# SHORT PROBLEM
Rewrite the entries from the line with "Click the GND" to the line with "Click the CVBS" as a Markdown table with the columns Row and Line, skipping blank lines.

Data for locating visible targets

────────────────

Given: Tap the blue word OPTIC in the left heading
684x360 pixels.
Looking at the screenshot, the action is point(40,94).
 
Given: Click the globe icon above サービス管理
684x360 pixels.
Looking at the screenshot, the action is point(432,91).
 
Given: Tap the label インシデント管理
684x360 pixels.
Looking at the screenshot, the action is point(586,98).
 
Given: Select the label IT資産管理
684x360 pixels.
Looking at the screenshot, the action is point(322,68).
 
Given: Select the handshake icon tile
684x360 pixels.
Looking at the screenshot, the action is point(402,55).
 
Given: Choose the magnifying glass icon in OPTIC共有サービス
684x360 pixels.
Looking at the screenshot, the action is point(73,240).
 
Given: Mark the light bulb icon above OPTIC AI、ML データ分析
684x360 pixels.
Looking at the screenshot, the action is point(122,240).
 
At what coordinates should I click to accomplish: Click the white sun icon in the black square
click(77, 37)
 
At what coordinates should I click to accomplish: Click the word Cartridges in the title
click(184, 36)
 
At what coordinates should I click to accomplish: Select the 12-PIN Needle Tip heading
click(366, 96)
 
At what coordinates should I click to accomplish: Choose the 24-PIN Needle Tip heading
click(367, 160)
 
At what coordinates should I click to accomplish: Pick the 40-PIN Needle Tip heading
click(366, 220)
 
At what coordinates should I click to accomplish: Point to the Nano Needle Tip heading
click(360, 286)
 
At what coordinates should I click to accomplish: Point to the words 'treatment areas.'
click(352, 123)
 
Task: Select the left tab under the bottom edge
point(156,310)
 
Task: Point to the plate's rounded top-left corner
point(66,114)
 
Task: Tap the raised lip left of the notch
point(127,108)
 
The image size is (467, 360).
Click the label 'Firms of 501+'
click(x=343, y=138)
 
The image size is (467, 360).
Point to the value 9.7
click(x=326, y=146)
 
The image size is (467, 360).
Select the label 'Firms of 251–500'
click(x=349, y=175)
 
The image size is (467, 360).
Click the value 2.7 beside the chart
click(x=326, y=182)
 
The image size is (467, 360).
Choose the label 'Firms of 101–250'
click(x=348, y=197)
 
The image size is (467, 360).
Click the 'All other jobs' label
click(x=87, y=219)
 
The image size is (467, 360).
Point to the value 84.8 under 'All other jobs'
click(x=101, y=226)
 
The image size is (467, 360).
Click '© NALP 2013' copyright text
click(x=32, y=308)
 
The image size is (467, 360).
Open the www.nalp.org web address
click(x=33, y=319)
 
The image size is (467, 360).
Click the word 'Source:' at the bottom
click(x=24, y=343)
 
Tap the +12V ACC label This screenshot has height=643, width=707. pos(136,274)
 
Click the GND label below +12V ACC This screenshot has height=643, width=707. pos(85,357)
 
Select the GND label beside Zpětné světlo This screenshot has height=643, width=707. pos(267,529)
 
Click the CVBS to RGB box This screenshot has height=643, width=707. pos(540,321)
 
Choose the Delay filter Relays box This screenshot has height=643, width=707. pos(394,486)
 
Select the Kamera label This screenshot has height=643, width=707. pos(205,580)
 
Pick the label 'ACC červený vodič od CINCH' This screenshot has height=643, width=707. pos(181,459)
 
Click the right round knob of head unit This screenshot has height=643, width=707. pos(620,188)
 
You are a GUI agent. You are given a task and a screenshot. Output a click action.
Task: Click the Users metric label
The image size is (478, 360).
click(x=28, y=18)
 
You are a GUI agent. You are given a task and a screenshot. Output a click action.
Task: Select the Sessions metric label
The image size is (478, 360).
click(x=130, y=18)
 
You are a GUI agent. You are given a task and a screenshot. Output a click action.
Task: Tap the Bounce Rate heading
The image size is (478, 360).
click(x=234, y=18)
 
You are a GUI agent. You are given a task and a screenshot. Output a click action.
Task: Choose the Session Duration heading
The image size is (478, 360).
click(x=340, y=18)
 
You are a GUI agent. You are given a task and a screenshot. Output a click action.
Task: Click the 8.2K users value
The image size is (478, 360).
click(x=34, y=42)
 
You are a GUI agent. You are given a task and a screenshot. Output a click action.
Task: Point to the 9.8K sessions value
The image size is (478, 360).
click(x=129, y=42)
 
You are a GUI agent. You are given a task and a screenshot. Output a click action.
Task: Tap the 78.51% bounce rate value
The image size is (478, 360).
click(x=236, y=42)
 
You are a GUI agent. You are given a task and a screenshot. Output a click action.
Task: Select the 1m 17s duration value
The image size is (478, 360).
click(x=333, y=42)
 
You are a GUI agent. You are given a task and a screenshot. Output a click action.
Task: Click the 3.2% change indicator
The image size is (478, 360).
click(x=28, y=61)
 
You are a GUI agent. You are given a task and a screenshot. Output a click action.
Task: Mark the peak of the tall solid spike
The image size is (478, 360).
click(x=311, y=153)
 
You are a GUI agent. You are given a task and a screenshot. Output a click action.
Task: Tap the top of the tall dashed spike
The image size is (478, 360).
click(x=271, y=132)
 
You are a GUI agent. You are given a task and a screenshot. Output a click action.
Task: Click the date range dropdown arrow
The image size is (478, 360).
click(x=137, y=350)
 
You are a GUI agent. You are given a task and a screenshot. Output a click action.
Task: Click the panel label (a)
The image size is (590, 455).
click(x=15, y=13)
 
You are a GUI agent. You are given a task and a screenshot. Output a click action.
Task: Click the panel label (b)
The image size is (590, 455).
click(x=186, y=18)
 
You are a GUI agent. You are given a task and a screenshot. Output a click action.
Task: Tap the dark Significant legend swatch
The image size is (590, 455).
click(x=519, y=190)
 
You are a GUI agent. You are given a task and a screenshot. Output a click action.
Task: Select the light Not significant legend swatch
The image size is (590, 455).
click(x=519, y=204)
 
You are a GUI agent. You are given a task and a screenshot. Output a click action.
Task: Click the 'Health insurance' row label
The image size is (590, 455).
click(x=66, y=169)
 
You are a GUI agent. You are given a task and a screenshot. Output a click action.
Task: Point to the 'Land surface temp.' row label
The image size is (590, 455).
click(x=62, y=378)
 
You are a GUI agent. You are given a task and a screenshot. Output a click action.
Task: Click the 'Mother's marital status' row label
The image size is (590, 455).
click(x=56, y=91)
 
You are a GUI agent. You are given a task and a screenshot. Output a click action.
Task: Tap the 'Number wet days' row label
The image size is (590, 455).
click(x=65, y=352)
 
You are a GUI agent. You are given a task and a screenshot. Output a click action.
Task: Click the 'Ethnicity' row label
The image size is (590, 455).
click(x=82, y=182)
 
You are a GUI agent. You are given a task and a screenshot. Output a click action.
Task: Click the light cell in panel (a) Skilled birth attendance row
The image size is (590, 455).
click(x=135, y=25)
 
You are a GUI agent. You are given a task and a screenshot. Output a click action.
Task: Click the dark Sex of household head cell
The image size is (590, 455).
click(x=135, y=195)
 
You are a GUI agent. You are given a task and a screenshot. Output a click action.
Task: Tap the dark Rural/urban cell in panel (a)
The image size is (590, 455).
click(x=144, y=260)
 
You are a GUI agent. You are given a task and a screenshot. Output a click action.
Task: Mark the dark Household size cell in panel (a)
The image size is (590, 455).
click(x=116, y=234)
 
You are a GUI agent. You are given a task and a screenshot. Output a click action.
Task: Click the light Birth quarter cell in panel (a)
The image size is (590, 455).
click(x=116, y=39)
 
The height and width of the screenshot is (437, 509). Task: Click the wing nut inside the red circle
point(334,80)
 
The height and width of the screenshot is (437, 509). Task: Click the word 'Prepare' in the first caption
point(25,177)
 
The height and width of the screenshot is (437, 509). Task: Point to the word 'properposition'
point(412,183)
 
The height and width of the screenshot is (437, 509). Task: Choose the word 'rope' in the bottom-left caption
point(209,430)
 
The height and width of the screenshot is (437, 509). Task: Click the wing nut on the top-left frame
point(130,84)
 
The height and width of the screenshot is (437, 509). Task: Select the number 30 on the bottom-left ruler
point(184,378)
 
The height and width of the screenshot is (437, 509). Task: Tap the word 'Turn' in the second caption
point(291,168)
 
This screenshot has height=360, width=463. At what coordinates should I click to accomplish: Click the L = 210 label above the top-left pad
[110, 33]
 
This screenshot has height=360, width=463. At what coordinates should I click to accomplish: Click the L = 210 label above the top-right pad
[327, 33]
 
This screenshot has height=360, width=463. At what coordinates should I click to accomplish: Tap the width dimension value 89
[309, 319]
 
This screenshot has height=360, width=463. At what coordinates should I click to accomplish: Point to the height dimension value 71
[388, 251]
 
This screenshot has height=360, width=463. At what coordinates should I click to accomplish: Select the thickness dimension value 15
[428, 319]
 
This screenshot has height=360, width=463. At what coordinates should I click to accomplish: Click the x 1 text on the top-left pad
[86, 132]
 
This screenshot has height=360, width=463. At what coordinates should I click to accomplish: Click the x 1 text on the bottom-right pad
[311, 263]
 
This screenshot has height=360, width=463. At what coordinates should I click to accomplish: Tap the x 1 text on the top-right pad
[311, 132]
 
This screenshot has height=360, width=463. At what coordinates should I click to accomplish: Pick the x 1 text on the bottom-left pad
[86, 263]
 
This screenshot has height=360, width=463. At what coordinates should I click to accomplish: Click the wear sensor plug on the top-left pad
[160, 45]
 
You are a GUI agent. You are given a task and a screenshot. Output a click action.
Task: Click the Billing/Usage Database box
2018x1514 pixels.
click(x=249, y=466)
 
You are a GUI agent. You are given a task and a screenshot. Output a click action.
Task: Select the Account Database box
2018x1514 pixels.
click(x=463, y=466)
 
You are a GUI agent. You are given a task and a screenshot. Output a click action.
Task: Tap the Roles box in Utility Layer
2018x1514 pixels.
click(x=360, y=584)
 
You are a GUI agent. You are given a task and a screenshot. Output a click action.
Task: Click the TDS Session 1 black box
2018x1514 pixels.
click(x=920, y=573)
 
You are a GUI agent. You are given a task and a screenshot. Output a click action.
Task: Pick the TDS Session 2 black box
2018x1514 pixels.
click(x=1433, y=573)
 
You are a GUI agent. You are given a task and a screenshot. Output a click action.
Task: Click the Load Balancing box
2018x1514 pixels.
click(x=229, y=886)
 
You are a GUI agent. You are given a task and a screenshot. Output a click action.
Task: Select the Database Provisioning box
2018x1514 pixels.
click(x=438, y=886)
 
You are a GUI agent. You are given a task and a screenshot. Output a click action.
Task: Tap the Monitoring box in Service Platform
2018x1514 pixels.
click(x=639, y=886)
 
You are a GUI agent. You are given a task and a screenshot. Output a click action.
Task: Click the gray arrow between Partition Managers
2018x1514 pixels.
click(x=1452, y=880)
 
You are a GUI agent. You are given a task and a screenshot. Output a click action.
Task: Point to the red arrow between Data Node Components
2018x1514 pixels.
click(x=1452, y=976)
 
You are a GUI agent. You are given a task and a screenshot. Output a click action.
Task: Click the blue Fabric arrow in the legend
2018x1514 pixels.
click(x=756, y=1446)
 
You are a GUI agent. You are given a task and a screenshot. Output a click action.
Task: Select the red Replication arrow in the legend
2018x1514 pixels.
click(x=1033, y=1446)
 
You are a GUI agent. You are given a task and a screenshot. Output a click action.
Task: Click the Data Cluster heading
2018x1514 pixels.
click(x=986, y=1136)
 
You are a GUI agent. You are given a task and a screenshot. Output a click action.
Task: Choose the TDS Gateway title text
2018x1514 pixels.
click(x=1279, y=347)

────────────────

# FINISHED TASK
| Row | Line |
|---|---|
| 1 | Click the GND label below +12V ACC This screenshot has height=643, width=707. pos(85,357) |
| 2 | Select the GND label beside Zpětné světlo This screenshot has height=643, width=707. pos(267,529) |
| 3 | Click the CVBS to RGB box This screenshot has height=643, width=707. pos(540,321) |